The Color Wheel constructs a world where pretty much everyone is equally petty, bigoted and mean-spirited; it then proceeds to sympathize with those who are petty, bigoted and mean-spirited out of vulnerability rather than class or upbringing. It takes some goddamn nerve to approach an essentially humanist premise through the trappings of ink-black misanthropy, and to align not with the few good people who might (theoretically) exist in this bleak world, but with two characters who are fascinatingly repulsive idiot-failures. Colin and J.R., brother and sister, indulge in jokey racism, belittle each other (especially about matters of relationships and sex), lie, and generally hold everyone and each other in contempt; they're also the only two characters in The Color Wheel shown trying to protect or please anyone other than themselves, and even then in the most wrongheaded ways imaginable. In a world where every action is equally wrong, rationale counts for everything—and though they're by no means "good people," and in every way as bad as the snobs and fakes they spend most of the movie interacting with, the siblings are, at the very least, pathetic.

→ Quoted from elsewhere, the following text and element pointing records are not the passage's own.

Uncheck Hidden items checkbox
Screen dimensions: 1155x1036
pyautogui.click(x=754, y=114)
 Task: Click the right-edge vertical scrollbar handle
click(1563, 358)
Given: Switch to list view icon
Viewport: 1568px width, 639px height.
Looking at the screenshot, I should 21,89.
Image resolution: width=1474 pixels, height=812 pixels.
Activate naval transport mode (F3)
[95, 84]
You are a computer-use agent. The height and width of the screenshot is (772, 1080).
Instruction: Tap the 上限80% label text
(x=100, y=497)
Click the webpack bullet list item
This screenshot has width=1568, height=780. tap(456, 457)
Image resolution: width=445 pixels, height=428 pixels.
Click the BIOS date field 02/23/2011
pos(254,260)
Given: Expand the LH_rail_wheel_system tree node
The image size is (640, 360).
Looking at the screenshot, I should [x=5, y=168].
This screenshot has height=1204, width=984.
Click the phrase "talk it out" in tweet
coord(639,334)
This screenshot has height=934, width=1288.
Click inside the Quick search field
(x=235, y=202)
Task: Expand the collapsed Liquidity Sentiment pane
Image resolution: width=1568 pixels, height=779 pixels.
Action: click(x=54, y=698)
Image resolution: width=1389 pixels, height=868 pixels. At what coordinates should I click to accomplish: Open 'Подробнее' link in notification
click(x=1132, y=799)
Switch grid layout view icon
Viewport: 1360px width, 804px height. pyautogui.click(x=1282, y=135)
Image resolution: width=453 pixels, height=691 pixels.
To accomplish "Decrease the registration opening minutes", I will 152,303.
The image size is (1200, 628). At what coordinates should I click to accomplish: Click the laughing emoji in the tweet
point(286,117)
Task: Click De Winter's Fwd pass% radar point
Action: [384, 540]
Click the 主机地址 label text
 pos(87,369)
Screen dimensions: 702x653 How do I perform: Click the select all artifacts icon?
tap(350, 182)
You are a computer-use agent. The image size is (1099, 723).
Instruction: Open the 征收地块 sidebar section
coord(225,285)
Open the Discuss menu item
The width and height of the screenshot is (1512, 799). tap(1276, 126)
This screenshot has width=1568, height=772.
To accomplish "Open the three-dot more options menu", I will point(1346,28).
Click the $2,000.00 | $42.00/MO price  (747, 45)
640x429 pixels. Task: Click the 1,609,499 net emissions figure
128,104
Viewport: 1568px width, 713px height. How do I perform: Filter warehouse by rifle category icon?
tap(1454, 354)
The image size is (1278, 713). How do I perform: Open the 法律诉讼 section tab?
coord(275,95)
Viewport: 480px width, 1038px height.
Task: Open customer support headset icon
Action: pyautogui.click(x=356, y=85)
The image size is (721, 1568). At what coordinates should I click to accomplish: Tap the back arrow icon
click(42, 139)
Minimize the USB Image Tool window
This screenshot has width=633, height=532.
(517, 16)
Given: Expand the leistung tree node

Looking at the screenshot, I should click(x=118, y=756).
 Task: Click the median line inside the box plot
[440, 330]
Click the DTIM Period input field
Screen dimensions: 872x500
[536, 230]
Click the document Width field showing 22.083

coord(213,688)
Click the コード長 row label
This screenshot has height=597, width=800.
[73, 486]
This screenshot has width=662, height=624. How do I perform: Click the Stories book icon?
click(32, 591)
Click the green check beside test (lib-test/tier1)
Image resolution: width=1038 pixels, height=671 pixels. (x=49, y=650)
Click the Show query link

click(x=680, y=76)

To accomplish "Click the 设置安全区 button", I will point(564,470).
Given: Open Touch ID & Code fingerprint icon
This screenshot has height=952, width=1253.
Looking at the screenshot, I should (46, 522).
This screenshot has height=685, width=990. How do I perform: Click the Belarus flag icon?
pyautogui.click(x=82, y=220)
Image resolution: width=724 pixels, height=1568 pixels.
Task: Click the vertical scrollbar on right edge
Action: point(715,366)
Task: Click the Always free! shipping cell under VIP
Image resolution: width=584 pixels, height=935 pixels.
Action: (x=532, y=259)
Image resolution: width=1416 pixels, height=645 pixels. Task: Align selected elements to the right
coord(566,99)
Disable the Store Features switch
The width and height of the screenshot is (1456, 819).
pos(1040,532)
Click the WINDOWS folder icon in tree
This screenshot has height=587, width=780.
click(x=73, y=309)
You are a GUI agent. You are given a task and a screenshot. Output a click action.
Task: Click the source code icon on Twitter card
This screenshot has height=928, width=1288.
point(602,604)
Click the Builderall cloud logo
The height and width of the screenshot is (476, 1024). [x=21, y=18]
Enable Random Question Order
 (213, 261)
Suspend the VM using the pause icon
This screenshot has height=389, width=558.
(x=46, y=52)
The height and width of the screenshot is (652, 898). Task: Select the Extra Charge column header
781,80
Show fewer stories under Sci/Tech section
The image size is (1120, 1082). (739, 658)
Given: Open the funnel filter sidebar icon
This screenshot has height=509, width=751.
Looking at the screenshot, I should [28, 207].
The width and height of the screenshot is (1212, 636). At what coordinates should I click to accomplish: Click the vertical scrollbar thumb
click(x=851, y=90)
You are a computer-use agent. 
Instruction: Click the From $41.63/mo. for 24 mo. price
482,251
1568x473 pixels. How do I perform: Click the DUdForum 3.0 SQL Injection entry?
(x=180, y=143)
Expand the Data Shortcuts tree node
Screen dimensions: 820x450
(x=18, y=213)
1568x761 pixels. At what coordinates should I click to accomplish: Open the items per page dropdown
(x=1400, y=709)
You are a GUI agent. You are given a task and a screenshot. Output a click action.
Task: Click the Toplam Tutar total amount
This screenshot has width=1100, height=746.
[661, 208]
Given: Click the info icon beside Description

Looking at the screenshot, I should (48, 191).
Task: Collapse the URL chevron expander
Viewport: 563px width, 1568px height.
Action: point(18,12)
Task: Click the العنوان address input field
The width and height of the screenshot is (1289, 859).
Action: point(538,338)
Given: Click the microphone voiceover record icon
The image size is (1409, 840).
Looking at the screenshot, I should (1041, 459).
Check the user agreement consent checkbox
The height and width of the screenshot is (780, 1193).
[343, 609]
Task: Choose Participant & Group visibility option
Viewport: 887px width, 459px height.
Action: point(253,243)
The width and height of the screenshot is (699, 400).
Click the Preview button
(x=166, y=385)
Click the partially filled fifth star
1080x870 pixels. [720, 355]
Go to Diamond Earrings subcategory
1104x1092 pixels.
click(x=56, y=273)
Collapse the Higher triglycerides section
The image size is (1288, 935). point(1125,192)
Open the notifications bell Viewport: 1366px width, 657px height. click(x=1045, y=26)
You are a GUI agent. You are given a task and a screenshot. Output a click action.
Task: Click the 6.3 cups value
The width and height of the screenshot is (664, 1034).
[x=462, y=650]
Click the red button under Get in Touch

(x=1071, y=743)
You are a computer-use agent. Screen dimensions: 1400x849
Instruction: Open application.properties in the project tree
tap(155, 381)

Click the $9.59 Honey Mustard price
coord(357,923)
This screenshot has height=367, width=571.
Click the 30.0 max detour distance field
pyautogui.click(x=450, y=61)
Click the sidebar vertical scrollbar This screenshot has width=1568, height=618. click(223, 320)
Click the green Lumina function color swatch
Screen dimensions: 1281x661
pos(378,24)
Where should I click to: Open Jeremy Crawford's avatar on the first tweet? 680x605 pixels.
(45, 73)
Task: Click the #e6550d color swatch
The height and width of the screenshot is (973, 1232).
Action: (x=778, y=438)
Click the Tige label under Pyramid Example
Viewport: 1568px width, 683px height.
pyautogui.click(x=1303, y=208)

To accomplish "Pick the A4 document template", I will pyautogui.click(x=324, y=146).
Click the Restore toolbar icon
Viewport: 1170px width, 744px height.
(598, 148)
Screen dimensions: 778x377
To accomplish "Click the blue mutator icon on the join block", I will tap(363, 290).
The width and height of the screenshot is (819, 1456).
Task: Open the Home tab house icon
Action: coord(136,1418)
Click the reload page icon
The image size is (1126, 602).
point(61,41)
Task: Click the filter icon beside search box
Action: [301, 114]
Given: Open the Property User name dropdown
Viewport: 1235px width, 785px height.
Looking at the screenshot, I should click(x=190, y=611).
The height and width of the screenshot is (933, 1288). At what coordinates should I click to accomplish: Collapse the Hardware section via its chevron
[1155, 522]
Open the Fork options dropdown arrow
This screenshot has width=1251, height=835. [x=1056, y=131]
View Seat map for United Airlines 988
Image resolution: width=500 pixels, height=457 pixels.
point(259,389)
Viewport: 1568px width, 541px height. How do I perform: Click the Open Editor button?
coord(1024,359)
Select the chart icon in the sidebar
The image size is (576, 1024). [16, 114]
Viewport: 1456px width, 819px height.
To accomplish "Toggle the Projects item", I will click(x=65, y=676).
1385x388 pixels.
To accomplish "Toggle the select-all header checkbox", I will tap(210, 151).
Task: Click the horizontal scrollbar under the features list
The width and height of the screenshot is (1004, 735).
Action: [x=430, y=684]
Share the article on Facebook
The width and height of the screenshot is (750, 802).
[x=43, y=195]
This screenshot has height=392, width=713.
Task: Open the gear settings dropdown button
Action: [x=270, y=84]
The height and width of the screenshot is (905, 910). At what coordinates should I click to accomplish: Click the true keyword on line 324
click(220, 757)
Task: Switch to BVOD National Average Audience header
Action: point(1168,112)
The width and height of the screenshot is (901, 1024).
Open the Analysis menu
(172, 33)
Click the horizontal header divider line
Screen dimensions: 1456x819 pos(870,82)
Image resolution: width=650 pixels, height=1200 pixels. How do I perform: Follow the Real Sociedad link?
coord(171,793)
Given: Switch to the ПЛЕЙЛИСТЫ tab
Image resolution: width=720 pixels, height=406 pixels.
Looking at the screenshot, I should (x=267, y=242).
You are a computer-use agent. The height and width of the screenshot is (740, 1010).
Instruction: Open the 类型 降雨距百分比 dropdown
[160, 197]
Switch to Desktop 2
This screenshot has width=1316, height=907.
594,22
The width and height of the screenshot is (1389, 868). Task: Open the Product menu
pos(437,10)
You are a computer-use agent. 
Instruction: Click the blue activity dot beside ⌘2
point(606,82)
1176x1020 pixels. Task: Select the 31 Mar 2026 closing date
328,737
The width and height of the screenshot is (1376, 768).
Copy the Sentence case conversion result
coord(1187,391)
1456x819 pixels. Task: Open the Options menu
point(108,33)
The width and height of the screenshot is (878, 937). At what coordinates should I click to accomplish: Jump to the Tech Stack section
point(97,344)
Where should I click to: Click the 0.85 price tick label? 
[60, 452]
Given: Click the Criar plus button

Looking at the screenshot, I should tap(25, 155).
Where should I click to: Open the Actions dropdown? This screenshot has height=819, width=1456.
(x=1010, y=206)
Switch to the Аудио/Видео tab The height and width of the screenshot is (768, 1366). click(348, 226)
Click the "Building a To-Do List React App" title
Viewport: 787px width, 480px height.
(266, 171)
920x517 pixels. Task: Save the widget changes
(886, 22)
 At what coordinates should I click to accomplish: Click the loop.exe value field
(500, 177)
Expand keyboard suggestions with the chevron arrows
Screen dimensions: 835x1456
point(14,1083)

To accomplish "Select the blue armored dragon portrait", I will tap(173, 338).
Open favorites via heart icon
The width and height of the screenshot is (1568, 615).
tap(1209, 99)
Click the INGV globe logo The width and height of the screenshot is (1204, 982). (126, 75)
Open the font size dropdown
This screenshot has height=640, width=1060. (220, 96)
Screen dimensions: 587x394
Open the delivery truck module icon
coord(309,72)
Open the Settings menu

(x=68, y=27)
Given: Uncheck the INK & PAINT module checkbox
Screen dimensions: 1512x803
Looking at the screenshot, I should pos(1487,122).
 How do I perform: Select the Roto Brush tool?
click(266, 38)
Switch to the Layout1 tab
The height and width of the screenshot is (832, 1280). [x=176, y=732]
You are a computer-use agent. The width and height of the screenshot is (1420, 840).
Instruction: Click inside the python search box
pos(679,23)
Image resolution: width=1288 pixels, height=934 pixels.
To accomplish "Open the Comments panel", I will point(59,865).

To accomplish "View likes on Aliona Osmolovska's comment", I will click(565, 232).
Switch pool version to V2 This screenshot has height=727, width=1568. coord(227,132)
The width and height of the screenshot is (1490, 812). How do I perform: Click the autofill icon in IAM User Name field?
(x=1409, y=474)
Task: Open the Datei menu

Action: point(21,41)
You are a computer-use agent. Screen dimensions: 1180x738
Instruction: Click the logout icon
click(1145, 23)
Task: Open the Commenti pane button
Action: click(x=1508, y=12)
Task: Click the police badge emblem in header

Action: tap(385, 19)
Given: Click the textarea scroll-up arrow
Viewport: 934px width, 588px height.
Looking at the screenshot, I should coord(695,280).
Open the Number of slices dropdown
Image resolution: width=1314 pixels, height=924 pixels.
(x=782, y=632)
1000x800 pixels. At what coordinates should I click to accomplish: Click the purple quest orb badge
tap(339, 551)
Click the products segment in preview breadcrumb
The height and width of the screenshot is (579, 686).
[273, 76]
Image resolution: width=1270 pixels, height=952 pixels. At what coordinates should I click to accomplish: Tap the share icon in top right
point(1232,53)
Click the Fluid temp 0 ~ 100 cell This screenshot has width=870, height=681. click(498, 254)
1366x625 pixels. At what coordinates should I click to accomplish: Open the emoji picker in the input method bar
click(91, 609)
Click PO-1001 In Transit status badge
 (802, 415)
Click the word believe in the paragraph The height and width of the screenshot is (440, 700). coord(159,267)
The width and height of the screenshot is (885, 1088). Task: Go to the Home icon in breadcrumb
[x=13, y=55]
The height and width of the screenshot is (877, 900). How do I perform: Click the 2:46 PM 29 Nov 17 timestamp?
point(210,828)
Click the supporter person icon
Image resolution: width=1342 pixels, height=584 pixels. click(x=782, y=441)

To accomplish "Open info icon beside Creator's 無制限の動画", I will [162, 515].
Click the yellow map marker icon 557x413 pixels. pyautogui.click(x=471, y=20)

The Color Wheel seems to have been made on a dare: make a sympathetic film about two ugly people who do ugly things while never betraying their ugliness. Colin is a compulsive douchebag whose stable focus-group job allows him to avoid being labelled as a "stuggling writer;" J.R. is an aspiring "broadcast journalist" with no apparent talent for either broadcasting or journalism. Neither has been wronged, neither's especially smart (Colin's idea of wit involves a "fake racist" shtick; J.R., it's revealed, didn't learn to read until she was 10), and both are chiefly attracted to people who look down on them (this extends to historical figures; despite showing no religious convictions, J.R. admits to having a crush on Moses). And yet despite (or maybe because of?) its detours into broad comedy, The Color Wheel manages to invest both characters with vulnerability, depth and even a perverse dignity; it's better at being a drama than most dramas.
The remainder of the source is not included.